# [ASSIGNED TASK]
For this exercise, output the line holding "This screenshot has height=830, width=1456." and all subsequent lines of the entries below, unchanged, up to and including the last.

# [Items from a dataset]
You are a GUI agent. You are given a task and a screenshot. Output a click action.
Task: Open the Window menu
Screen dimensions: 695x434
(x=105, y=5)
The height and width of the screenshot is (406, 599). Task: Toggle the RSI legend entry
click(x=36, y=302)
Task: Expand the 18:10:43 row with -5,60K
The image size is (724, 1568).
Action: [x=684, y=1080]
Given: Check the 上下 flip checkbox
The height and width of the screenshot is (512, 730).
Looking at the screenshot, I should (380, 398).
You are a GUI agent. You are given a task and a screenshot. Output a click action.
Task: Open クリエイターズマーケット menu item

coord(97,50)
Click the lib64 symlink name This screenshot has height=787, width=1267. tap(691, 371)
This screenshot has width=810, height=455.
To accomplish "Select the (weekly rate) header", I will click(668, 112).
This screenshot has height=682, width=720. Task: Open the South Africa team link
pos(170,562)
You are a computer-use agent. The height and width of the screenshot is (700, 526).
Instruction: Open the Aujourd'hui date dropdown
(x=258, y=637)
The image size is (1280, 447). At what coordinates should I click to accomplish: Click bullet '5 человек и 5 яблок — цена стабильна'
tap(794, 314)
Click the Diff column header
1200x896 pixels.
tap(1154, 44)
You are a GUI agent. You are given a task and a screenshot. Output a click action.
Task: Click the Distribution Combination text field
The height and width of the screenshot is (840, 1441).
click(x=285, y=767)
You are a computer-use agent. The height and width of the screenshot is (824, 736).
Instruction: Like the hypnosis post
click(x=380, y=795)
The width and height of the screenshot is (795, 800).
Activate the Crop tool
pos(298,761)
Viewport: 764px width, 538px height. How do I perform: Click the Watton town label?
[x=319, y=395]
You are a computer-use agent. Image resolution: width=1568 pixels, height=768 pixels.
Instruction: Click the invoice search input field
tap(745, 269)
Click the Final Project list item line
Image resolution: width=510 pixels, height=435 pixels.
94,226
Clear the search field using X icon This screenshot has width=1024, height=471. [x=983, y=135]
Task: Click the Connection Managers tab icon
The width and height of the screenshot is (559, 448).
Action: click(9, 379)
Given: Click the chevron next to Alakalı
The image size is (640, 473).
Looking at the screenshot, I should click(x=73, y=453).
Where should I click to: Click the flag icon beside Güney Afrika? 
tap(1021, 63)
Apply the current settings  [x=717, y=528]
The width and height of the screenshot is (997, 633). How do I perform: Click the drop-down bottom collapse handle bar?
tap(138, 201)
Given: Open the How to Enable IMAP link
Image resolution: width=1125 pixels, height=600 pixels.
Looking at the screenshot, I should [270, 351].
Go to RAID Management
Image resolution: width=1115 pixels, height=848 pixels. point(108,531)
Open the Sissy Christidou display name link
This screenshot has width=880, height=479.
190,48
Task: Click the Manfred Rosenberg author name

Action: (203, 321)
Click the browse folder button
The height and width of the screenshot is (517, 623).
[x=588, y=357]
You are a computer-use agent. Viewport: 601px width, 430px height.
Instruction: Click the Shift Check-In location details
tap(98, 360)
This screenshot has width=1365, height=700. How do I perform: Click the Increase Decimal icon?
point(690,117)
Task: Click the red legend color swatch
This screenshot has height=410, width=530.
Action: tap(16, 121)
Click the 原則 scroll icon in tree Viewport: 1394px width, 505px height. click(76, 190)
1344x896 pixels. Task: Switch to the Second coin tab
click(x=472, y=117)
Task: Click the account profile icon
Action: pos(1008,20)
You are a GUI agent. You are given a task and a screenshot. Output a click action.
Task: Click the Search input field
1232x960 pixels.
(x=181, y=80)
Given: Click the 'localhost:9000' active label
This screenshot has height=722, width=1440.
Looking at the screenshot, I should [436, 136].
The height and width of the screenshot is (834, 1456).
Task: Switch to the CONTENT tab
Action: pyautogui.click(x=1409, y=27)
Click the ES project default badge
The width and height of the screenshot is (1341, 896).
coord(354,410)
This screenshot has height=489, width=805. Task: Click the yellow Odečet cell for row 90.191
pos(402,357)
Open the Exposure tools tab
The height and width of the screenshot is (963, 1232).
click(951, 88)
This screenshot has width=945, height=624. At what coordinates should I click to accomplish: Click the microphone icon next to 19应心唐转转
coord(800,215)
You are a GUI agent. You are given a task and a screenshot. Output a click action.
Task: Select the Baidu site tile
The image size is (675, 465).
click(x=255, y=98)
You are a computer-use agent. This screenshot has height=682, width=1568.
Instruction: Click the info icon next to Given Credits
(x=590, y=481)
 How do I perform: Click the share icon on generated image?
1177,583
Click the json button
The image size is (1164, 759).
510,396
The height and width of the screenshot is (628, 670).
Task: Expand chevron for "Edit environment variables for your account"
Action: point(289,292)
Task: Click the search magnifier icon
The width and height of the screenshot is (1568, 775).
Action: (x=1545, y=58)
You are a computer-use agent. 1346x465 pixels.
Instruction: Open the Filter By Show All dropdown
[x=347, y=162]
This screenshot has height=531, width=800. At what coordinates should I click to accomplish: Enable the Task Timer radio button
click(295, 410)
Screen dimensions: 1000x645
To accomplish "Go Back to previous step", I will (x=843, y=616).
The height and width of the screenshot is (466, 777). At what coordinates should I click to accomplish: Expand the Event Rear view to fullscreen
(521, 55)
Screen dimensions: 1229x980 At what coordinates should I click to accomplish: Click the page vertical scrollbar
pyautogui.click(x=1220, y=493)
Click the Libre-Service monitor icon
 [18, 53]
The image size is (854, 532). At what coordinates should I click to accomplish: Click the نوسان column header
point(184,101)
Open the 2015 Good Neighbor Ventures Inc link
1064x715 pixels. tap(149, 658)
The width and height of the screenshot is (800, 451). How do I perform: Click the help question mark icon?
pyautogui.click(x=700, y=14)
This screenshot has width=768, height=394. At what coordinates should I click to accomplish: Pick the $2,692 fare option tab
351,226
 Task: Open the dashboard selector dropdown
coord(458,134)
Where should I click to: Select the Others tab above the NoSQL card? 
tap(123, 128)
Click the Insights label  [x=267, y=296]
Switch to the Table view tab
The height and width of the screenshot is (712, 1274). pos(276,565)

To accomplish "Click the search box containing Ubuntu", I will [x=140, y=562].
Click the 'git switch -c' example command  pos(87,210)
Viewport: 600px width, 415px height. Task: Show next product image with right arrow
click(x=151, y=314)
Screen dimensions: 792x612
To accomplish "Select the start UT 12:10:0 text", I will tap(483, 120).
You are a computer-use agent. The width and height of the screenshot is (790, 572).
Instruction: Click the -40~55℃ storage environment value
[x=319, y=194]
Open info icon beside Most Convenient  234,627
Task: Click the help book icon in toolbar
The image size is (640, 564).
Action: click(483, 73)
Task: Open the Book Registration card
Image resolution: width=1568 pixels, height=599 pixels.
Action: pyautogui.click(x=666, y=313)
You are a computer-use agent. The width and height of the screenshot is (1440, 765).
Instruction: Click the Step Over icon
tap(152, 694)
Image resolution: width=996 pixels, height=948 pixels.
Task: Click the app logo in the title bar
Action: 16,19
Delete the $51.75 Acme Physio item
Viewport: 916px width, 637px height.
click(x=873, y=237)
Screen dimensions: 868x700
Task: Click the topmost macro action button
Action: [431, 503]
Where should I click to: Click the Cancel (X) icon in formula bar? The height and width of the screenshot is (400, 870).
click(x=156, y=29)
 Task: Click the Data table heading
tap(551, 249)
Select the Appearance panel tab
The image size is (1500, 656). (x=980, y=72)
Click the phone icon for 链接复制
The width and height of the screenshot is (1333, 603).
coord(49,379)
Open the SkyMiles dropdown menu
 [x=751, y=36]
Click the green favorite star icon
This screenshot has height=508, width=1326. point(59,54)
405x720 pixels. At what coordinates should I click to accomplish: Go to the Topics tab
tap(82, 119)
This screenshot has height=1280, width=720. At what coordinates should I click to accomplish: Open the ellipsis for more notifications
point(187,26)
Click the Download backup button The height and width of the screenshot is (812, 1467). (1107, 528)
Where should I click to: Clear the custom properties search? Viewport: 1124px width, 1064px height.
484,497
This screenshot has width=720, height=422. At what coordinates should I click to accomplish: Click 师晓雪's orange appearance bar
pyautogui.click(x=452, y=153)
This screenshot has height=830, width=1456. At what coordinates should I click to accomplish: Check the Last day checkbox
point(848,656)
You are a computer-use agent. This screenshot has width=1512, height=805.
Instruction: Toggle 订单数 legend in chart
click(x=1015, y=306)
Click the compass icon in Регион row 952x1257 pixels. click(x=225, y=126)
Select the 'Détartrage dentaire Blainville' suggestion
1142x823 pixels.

# [SOLUTION TO THE EXERCISE]
This screenshot has height=830, width=1456. At what coordinates should I click to accomplish: Check the Last day checkbox
point(848,656)
You are a computer-use agent. This screenshot has width=1512, height=805.
Instruction: Toggle 订单数 legend in chart
click(x=1015, y=306)
Click the compass icon in Регион row 952x1257 pixels. click(x=225, y=126)
Select the 'Détartrage dentaire Blainville' suggestion
1142x823 pixels.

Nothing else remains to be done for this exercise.